Denzel bounces back in Time

By Mike Arntfield
Gazette Writer


Out of Time

Starring: Denzel Washington, Sanaa Lathan, Dean Cain, Eva Mendes
Directed by: Carl Franklin

Gazette file photo
THERE'S STILL TIME TO FLIRT. Ann Merai (Sanaa Lathan) gets cozy with Matt (Denzel Washington) in Out of Time.

They say anything done well looks easy. In the case of Denzel Washington, cranking out memorable blockbuster films via his usual role as the tortured and brooding man alone in the world not only looks easy, but almost seems second nature.

Out of Time is no different, with all the conventions of the classic 1940s film noir being re-furbished and re-packaged for the MTV latch-key generation into a tight and nail-biting 105-minute roller coaster ride.

Bouncing back nicely from the propagandist flub John Q., Washington turns in a seamless performance as Chief Matt Whitlock, the respected frontman of a four-officer, laissez-faire police department in a small backwater Florida town.

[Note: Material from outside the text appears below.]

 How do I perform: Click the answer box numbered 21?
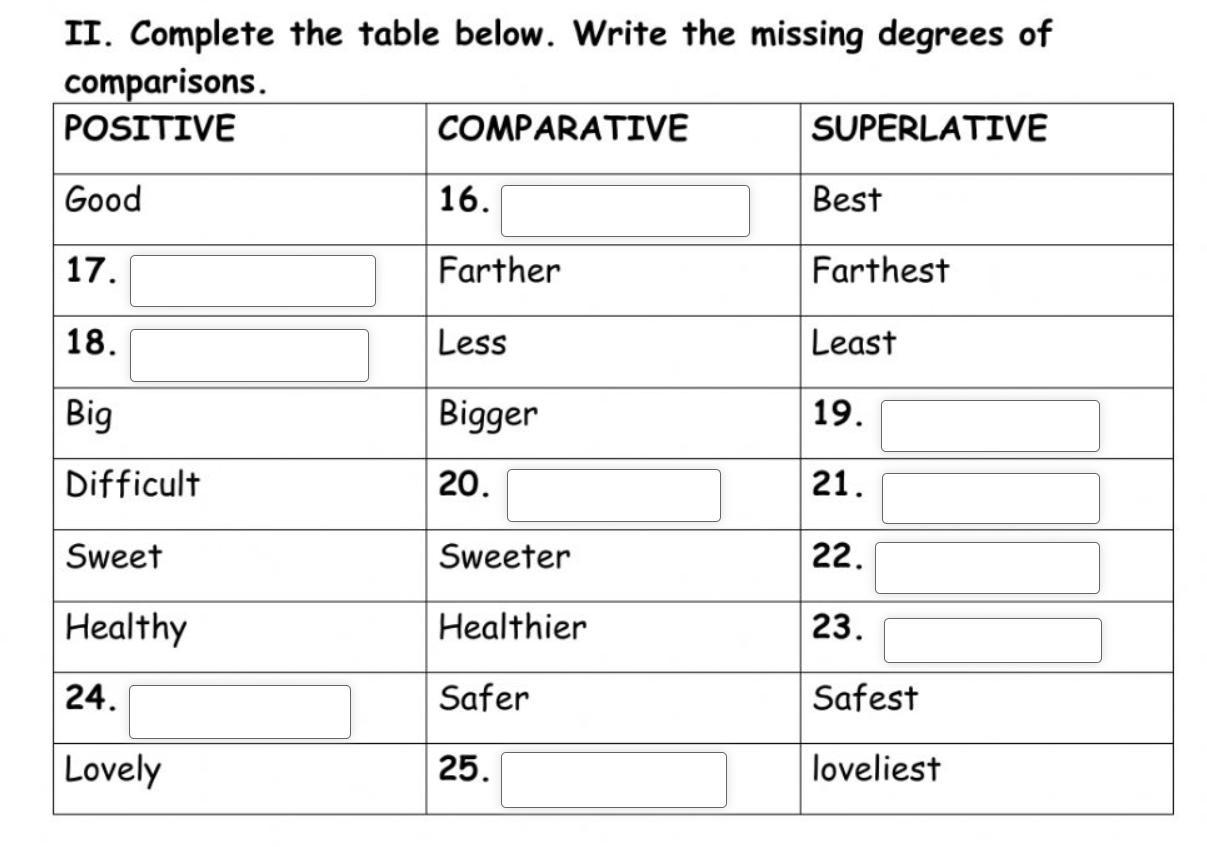click(990, 498)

Before long, Whitlock becomes embroiled in a convoluted game of cat-and-mouse putting him in the eye of a storm of suspicion and controversy surrounding a recent double homicide which he and neighbouring county investigators are tasked with investigating - an investigation which quickly points to him as the lead suspect. Add in some drug money, conspiracy theories, double crossing and a couple of women scorned for seasoning and you have a suspenseful narrative which is refreshingly unpredictable.

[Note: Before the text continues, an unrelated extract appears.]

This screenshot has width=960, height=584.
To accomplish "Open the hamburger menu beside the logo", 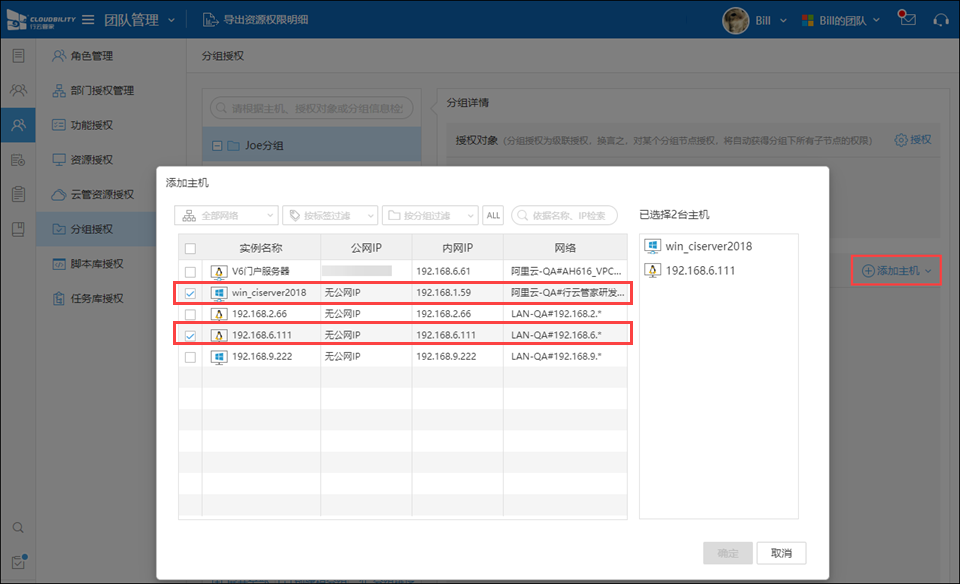I will pyautogui.click(x=88, y=20).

The film also marks Denzel's second collaboration with director Franklin. He directed 1995's Devil in a Blue Dress, which is strikingly similar in style and story and which had Denzel playing the same type of unconventional gumshoe as the protagonist.

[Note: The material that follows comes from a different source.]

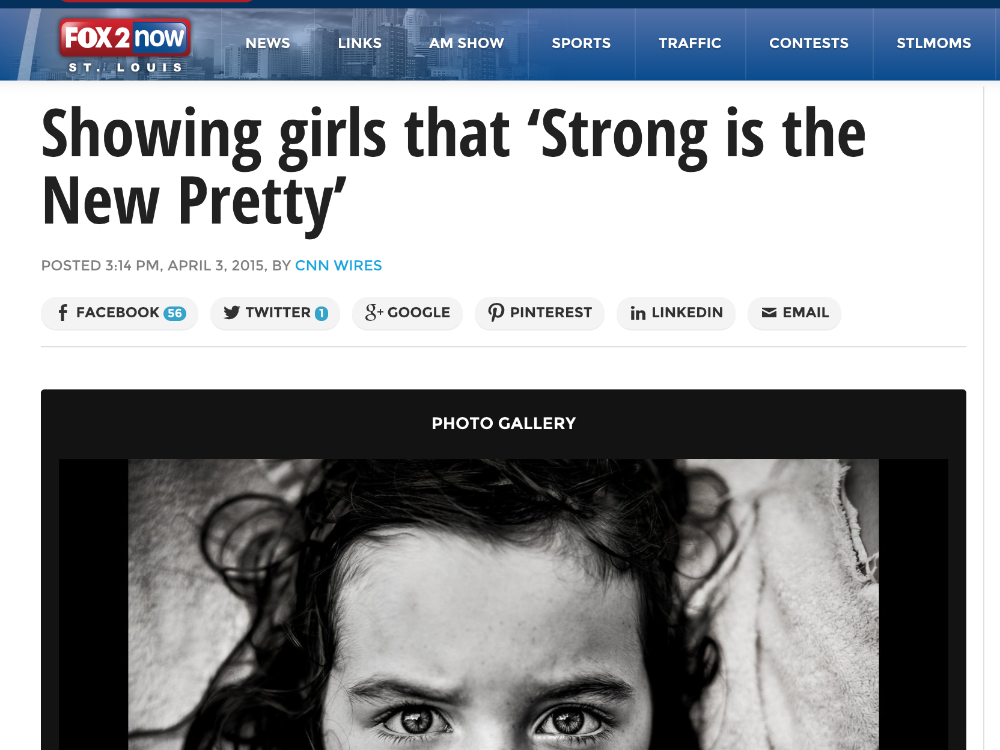
Task: Click the article headline text
Action: point(453,168)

Franklin plays up the coastal setting again in this film, this time using the forbidding obscurity of the Florida Everglades to help convey a mood and texture to the film which is pure noir. All the elements of the genre are ubiquitous throughout the film; the interludes of the muted jazz trumpet heavy with vibrato, the pounding nighttime rain, the torrid trysts with the woman of mystery and a general collage of conventions which are reminiscent of the WWII-era mysteries now largely confined to the purgatory of late night cable.

The film is slow to start and at times seems to try too hard to capture the throw-back authenticity Franklin has, for the most part, conveyed effectively, occasionally coming across as mildly campy. The revisionist motif serves well to avoid the typical modern Hollywood traps, however, as the viewer will find no gratuitous explosions, car/train/boat wrecks, dual pistols being fired with marksman-like accuracy or any of the hackneyed sell-out points usually required to validate the high admission price. Instead, viewers are left to their own devices to navigate a clever and often twisted storyline which ultimately comes to fruition in a somewhat anti-climactic climax, but one which leaves the viewer satisfied none the less.

Shortly after the film starts to get moving, an interesting sub-plot is also unveiled in the question of loyalty under duress. In an age of films telling us not to trust anybody, Franklin once again evokes a period long since forgotten, when there would always be someone there to get your back, usually in the most unlikely of places. Franklin likely could have better worked this angle between Denzel's character and the hard living county medical examiner (played by Enterprise's John Billingsley), but in maintaining the svelte running time and punchy dialogue, it was no doubt seen as peripheral.

The bottom line on Out of Time is if you're a fan of Lang, Hitchcock, Tarantino or a similar director and don't mind a little run-of-the-mill mainstream polishing, this is a film worth checking out. It's not great, but it's good. Very good.